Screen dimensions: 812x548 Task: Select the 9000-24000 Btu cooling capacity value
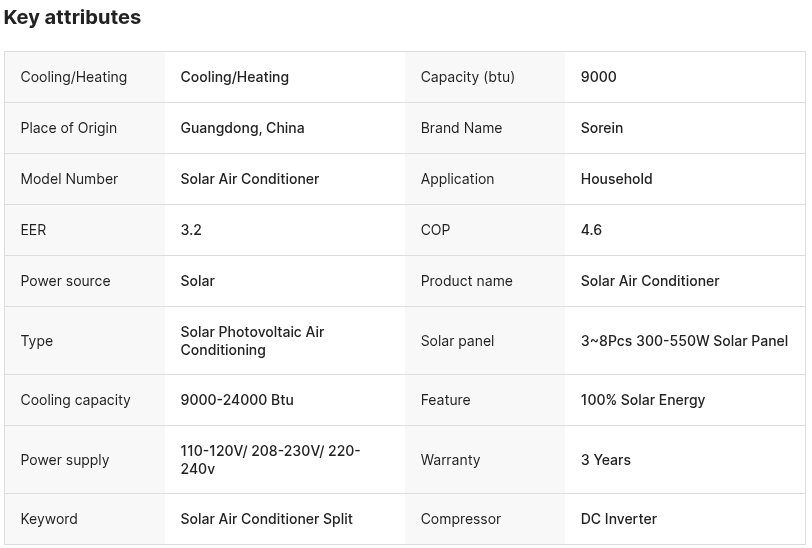237,400
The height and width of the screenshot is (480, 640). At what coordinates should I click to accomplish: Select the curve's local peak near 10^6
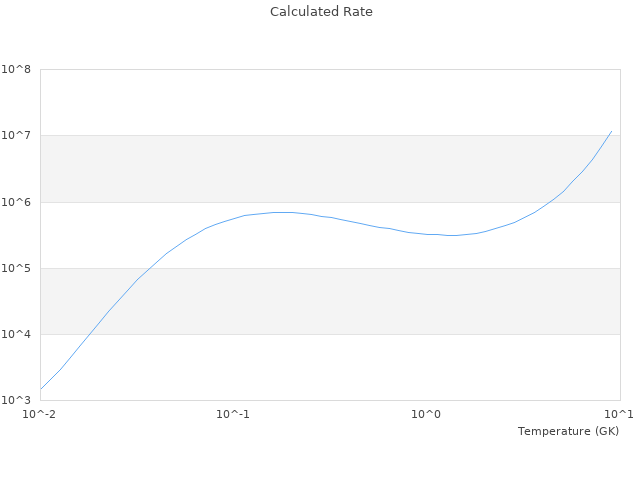pos(283,212)
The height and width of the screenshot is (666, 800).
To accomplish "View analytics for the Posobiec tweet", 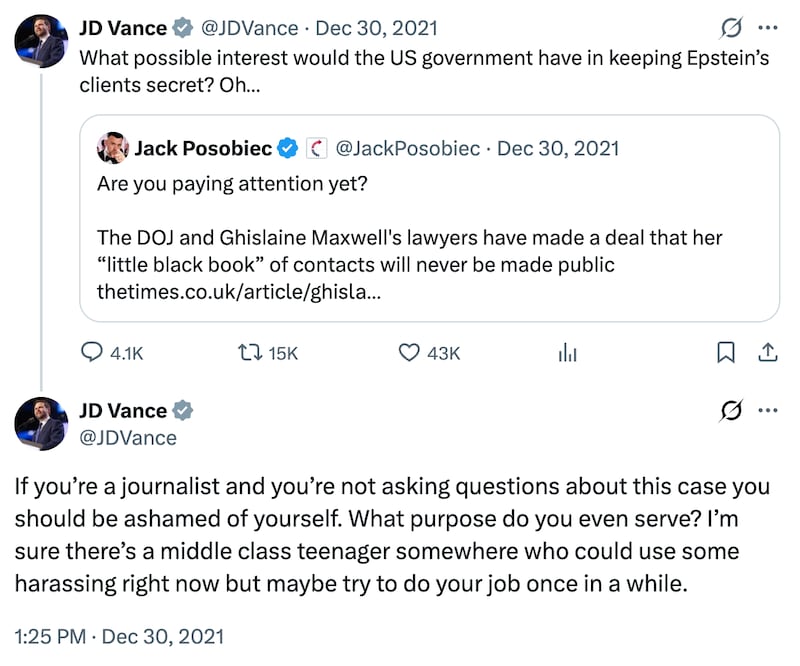I will pos(567,352).
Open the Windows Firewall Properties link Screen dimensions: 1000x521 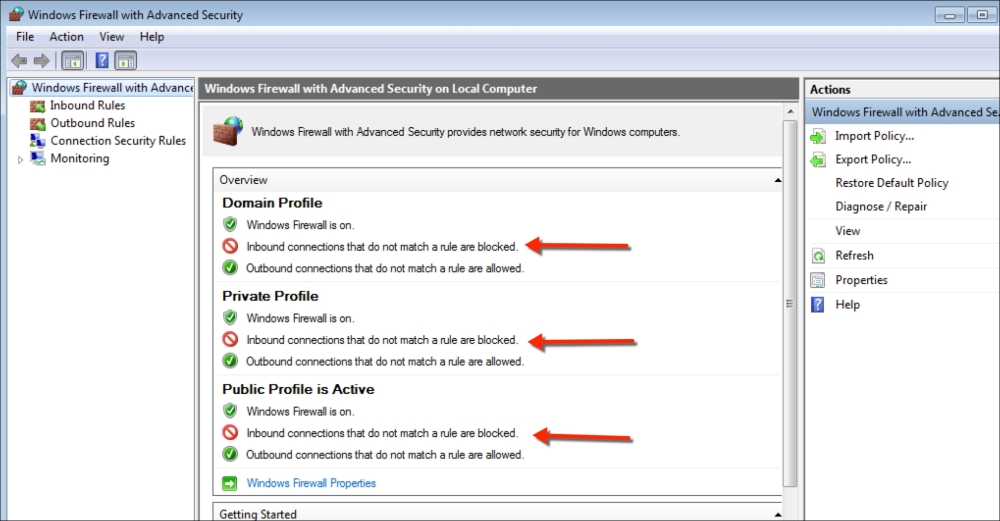[x=311, y=483]
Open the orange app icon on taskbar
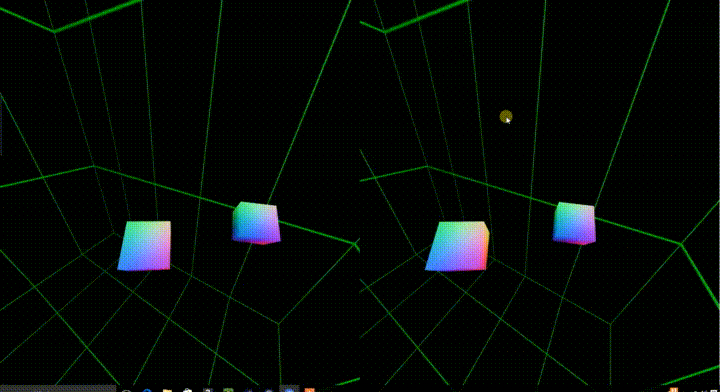The height and width of the screenshot is (392, 720). tap(309, 390)
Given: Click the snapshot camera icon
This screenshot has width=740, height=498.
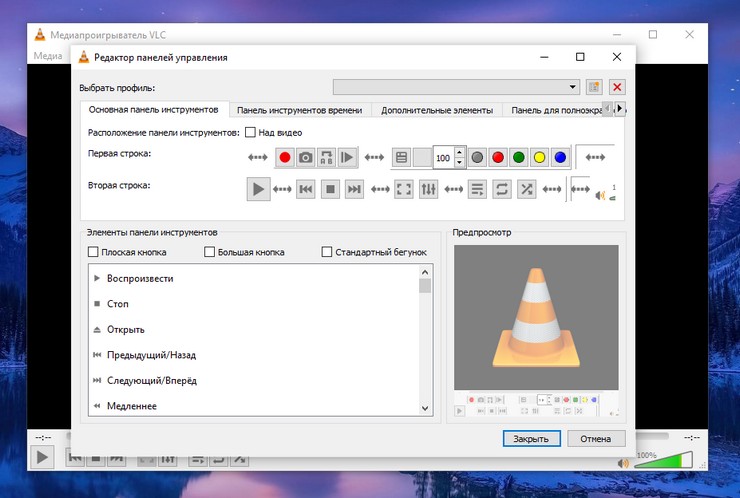Looking at the screenshot, I should pyautogui.click(x=305, y=157).
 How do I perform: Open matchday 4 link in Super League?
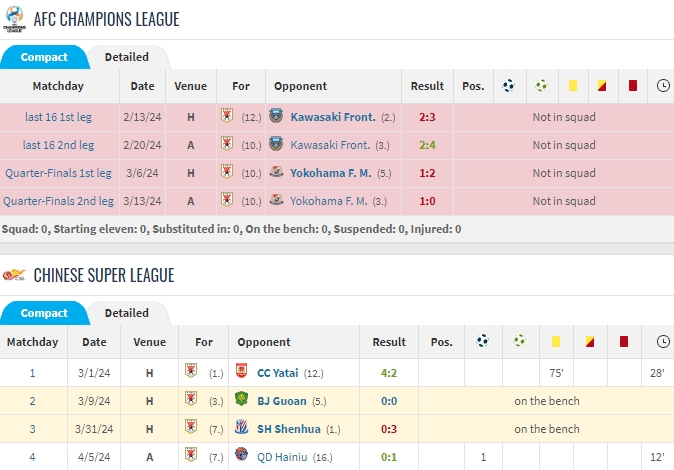click(32, 457)
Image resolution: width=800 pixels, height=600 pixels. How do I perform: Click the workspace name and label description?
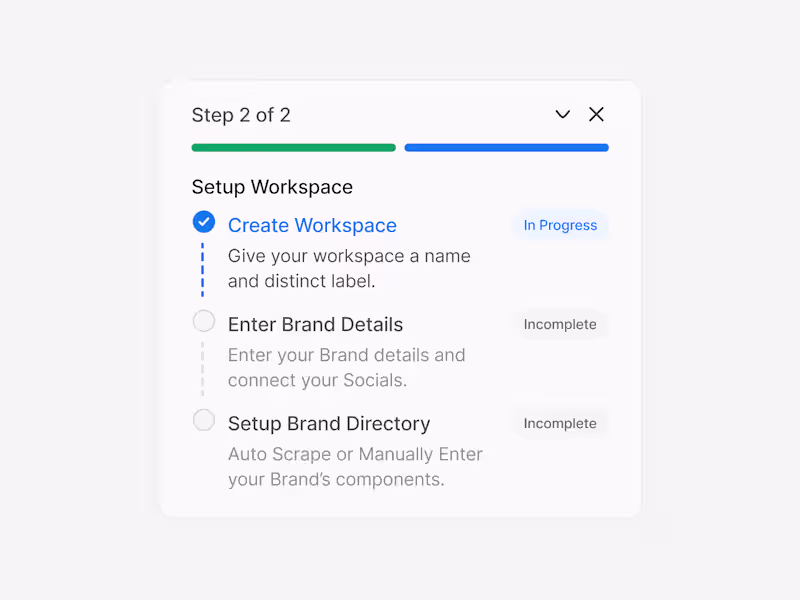pos(349,268)
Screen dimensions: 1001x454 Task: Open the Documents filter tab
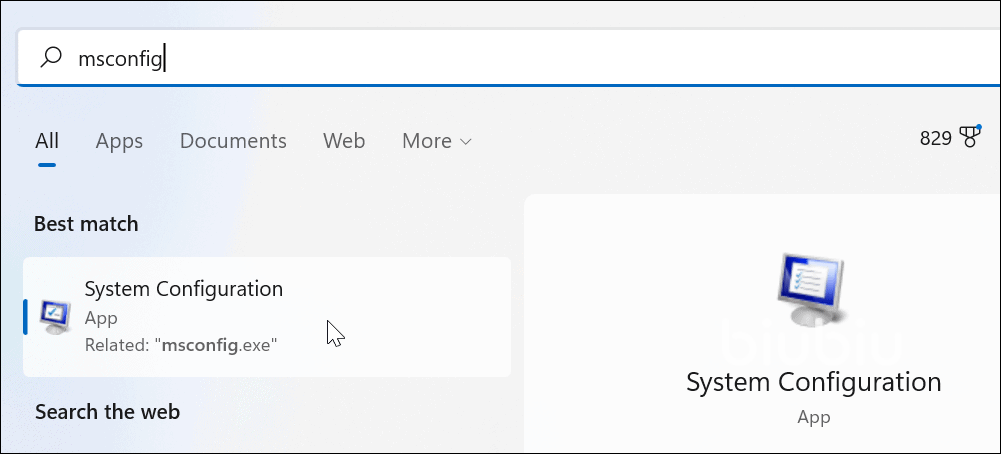tap(233, 141)
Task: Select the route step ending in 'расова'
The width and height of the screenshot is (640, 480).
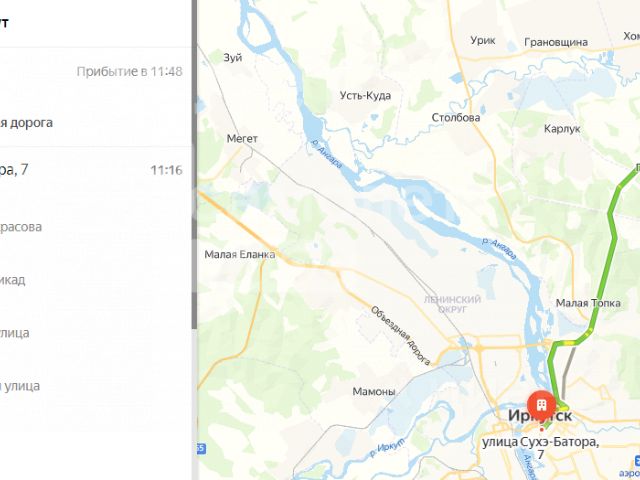Action: pos(96,227)
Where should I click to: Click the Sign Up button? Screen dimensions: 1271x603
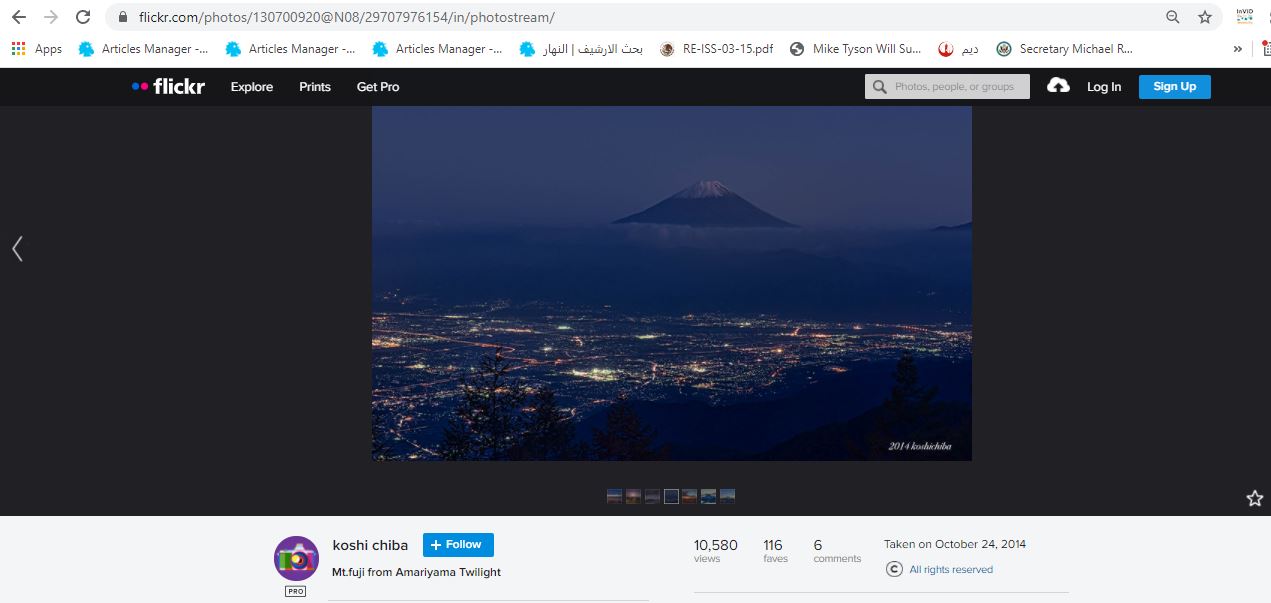click(x=1174, y=87)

———

**WORK INSTRUCTIONS**
At the line containing "Where should I", start reproducing exactly, and stop after the last line of the listing; include both ends, and leave the pictures out.

**WRITTEN RESPONSE**
Where should I click to: Click the Sign Up button? Screen dimensions: 1271x603
click(x=1174, y=87)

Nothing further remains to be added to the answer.